Phonics would be key

GOP candidate wants study of performance testing

July 29, 1998|By Thomas W. Waldron | Thomas W. Waldron,SUN STAFF

HAGERSTOWN -- Republican gubernatorial candidate Ellen R. Sauerbrey outlined a modestly priced education reform plan yesterday that would put an additional 1,000 teachers in Maryland classrooms and promote phonics-based reading instruction.

Sauerbrey also called for a review and possible overhaul of the state's 8-year-old school performance testing program, which has drawn national acclaim but has been criticized by some parents.

While she could not provide a total cost figure for her proposals, they would appear to require a relatively small increase in the $2 billion a year the state sends to local school systems. Sauerbrey, a former high school biology teacher, said she would seek greater accountability of the money already being spent.

"You tell me where the money is going," she said at a news conference outside a Hagerstown elementary school. "It's certainly not going into teachers' salaries or supplies. The numbers don't add up."

But as she outlined her plan, Sauerbrey appeared to stumble on two issues.

She asserted that "there has not been any across-the-board increase in education spending" during the four-year administration of Gov. Parris N. Glendening. In fact, the General Assembly this year approved legislation that will send an additional $68 million annually to local school systems statewide.

Sauerbrey also proposed giving county governments the right to audit schools in their jurisdictions to make sure tax dollars are being spent appropriately.

That issue, however, was addressed in 1996 when the General Assembly passed legislation giving local governments the right to undertake performance audits of their school systems. Should the school system not agree to the audit, the state Board of Education has the authority to step in and handle the audit.

In an interview later, Sauerbrey said she was not aware of the audit law. On the matter of state education aid increases, she said she had not paid attention to the details of the spending package passed this year, which sent additional money to all 24 of the state's jurisdictions.

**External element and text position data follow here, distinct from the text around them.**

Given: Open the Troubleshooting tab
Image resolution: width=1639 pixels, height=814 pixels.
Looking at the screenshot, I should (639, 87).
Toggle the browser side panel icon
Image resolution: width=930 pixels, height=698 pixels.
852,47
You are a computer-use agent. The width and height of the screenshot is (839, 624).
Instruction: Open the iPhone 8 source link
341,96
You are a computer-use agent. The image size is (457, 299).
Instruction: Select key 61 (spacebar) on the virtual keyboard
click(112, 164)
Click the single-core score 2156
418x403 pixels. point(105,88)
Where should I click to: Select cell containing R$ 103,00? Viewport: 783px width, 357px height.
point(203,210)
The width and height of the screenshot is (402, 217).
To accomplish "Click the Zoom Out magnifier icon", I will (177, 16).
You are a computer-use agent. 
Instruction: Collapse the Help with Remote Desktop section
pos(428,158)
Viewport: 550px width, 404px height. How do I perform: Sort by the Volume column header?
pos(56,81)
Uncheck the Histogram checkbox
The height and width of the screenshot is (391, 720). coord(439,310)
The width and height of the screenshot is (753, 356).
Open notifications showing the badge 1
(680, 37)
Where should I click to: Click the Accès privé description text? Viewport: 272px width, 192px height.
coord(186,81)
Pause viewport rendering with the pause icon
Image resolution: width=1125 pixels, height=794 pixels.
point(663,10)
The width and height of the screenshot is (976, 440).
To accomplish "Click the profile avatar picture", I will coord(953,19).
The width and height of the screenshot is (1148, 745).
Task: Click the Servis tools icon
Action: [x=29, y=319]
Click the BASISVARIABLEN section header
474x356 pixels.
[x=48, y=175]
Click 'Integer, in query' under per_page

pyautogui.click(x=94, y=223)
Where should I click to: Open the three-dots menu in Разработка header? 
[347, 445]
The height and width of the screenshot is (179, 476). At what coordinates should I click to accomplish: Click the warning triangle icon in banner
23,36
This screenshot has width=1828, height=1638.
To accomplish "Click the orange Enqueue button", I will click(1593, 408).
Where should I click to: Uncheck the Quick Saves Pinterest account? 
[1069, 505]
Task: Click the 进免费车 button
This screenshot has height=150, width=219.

"It was not my belief that there had been across-the-board increases," she said. "I would have to go back and look at how that money was really allocated."

The centerpiece of her education platform -- hiring 1,001 additional teachers by the year 2002 -- would cost roughly $40 million over four years, she said. The money could be found, she said, by achieving savings in bureaucratic costs. If not, she said the state would nonetheless pay for the teachers.

Sauerbrey said the teachers would be placed mainly in elementary schools to boost reading instruction, particularly in areas such as Baltimore where test scores are generally lagging behind other parts of the state.

In other areas:

Sauerbrey called for at least 90 percent of all new state education aid to go into classroom instruction, not front office costs.

She said she would use the office of governor to promote the use of phonics to improve reading instruction. Such curriculum decisions would still be left to local school boards, in conjunction with the state board.

She called for an end to "social promotions" for students who are not doing adequate work.

All of the major candidates for governor have made education reform a top campaign issue.

Sauerbrey's Republican rival, Howard County Executive Charles I. Ecker, has called for toughening standards for public school students -- and, like Sauerbrey, doing away with social promotions. He also has said he would push for smaller class sizes in early grades and better teacher training.

On the Democratic side, the two top contenders, Glendening and Harford County Executive Eileen M. Rehrmann, have given only a glimpse of their education agendas for the next four years.

Rehrmann is calling for hiring 2,000 reading teachers, creating alternative schools for disruptive students and placing a computer in every classroom. She is expected to provide details as early as Monday.

Glendening, who also has called for reducing class size, is expected to provide details of his proposals shortly before the Sept. 15 primary.